WHAT IS NEEDED: Set the records down once more so that they match the source word for word.

(Stored items)
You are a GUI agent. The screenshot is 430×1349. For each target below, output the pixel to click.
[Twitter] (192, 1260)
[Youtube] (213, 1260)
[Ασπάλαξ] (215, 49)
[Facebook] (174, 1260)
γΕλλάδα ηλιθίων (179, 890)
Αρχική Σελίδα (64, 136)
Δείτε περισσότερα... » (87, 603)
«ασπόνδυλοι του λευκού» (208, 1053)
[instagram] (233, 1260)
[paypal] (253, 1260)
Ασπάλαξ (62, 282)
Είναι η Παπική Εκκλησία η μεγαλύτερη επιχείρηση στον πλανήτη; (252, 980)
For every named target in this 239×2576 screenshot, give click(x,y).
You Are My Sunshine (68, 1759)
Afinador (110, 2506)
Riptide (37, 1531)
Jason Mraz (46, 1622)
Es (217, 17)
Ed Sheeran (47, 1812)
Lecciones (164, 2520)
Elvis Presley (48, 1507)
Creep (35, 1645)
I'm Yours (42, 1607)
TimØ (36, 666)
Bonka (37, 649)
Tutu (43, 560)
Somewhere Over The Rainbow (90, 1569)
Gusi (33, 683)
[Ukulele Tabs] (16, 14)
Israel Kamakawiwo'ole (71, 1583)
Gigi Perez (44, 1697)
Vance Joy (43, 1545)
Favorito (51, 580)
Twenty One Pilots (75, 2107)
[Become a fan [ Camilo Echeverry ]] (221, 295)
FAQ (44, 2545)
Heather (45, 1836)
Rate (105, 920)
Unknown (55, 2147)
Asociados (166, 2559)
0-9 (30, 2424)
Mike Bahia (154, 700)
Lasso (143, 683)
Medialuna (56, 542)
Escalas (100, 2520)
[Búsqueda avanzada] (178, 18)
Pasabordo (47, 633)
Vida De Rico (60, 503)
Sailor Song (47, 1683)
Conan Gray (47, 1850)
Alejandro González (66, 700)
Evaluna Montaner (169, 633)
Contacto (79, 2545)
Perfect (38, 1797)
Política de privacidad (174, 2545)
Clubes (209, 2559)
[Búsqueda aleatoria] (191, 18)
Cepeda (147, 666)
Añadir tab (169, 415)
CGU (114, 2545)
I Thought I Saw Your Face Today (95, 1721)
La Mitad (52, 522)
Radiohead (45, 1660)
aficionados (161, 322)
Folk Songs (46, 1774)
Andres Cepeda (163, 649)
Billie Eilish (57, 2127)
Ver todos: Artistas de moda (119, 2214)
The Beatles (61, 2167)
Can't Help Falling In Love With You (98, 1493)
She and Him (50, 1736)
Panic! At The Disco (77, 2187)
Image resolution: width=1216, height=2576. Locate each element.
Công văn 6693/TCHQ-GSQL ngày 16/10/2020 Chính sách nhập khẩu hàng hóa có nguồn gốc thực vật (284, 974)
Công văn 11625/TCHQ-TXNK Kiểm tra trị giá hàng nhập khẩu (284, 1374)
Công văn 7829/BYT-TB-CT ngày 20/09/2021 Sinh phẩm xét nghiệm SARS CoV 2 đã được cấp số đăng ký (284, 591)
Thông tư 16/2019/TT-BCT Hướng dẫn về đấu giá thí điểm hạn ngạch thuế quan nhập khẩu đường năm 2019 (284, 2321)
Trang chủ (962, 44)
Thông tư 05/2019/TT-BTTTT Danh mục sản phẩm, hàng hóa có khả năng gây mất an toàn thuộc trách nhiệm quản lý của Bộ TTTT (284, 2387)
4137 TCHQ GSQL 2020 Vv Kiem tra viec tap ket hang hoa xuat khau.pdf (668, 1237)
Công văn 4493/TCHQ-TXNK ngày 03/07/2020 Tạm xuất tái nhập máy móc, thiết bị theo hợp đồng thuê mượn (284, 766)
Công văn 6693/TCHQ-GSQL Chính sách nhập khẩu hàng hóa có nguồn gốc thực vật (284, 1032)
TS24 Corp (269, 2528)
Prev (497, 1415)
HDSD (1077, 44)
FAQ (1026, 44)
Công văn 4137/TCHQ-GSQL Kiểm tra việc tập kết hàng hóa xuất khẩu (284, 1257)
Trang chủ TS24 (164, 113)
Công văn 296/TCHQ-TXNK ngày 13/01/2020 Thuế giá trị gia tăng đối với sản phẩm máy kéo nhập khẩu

RESPONSE TO THIS TASK:
You are a GUI agent. The screenshot is 430×1349. For each target below, output the pixel to click.
[Twitter] (192, 1260)
[Youtube] (213, 1260)
[Ασπάλαξ] (215, 49)
[Facebook] (174, 1260)
γΕλλάδα ηλιθίων (179, 890)
Αρχική Σελίδα (64, 136)
Δείτε περισσότερα... » (87, 603)
«ασπόνδυλοι του λευκού» (208, 1053)
[instagram] (233, 1260)
[paypal] (253, 1260)
Ασπάλαξ (62, 282)
Είναι η Παπική Εκκλησία η μεγαλύτερη επιχείρηση στον πλανήτη; (252, 980)
For every named target in this 239×2576 screenshot, give click(x,y).
You Are My Sunshine (68, 1759)
Afinador (110, 2506)
Riptide (37, 1531)
Jason Mraz (46, 1622)
Es (217, 17)
Ed Sheeran (47, 1812)
Lecciones (164, 2520)
Elvis Presley (48, 1507)
Creep (35, 1645)
I'm Yours (42, 1607)
TimØ (36, 666)
Bonka (37, 649)
Tutu (43, 560)
Somewhere Over The Rainbow (90, 1569)
Gusi (33, 683)
[Ukulele Tabs] (16, 14)
Israel Kamakawiwo'ole (71, 1583)
Gigi Perez (44, 1697)
Vance Joy (43, 1545)
Favorito (51, 580)
Twenty One Pilots (75, 2107)
[Become a fan [ Camilo Echeverry ]] (221, 295)
FAQ (44, 2545)
Heather (45, 1836)
Rate (105, 920)
Unknown (55, 2147)
Asociados (166, 2559)
0-9 (30, 2424)
Mike Bahia (154, 700)
Lasso (143, 683)
Medialuna (56, 542)
Escalas (100, 2520)
[Búsqueda avanzada] (178, 18)
Pasabordo (47, 633)
Vida De Rico (60, 503)
Sailor Song (47, 1683)
Conan Gray (47, 1850)
Alejandro González (66, 700)
Evaluna Montaner (169, 633)
Contacto (79, 2545)
Perfect (38, 1797)
Política de privacidad (174, 2545)
Clubes (209, 2559)
[Búsqueda aleatoria] (191, 18)
Cepeda (147, 666)
Añadir tab (169, 415)
CGU (114, 2545)
I Thought I Saw Your Face Today (95, 1721)
La Mitad (52, 522)
Radiohead (45, 1660)
aficionados (161, 322)
Folk Songs (46, 1774)
Andres Cepeda (163, 649)
Billie Eilish (57, 2127)
Ver todos: Artistas de moda (119, 2214)
The Beatles (61, 2167)
Can't Help Falling In Love With You (98, 1493)
She and Him (50, 1736)
Panic! At The Disco (77, 2187)
Image resolution: width=1216, height=2576. Locate each element.
Công văn 6693/TCHQ-GSQL ngày 16/10/2020 Chính sách nhập khẩu hàng hóa có nguồn gốc thực vật (284, 974)
Công văn 11625/TCHQ-TXNK Kiểm tra trị giá hàng nhập khẩu (284, 1374)
Công văn 7829/BYT-TB-CT ngày 20/09/2021 Sinh phẩm xét nghiệm SARS CoV 2 đã được cấp số đăng ký (284, 591)
Thông tư 16/2019/TT-BCT Hướng dẫn về đấu giá thí điểm hạn ngạch thuế quan nhập khẩu đường năm 2019 (284, 2321)
Trang chủ (962, 44)
Thông tư 05/2019/TT-BTTTT Danh mục sản phẩm, hàng hóa có khả năng gây mất an toàn thuộc trách nhiệm quản lý của Bộ TTTT (284, 2387)
4137 TCHQ GSQL 2020 Vv Kiem tra viec tap ket hang hoa xuat khau.pdf (668, 1237)
Công văn 4493/TCHQ-TXNK ngày 03/07/2020 Tạm xuất tái nhập máy móc, thiết bị theo hợp đồng thuê mượn (284, 766)
Công văn 6693/TCHQ-GSQL Chính sách nhập khẩu hàng hóa có nguồn gốc thực vật (284, 1032)
TS24 Corp (269, 2528)
Prev (497, 1415)
HDSD (1077, 44)
FAQ (1026, 44)
Công văn 4137/TCHQ-GSQL Kiểm tra việc tập kết hàng hóa xuất khẩu (284, 1257)
Trang chủ TS24 (164, 113)
Công văn 296/TCHQ-TXNK ngày 13/01/2020 Thuế giá trị gia tăng đối với sản phẩm máy kéo nhập khẩu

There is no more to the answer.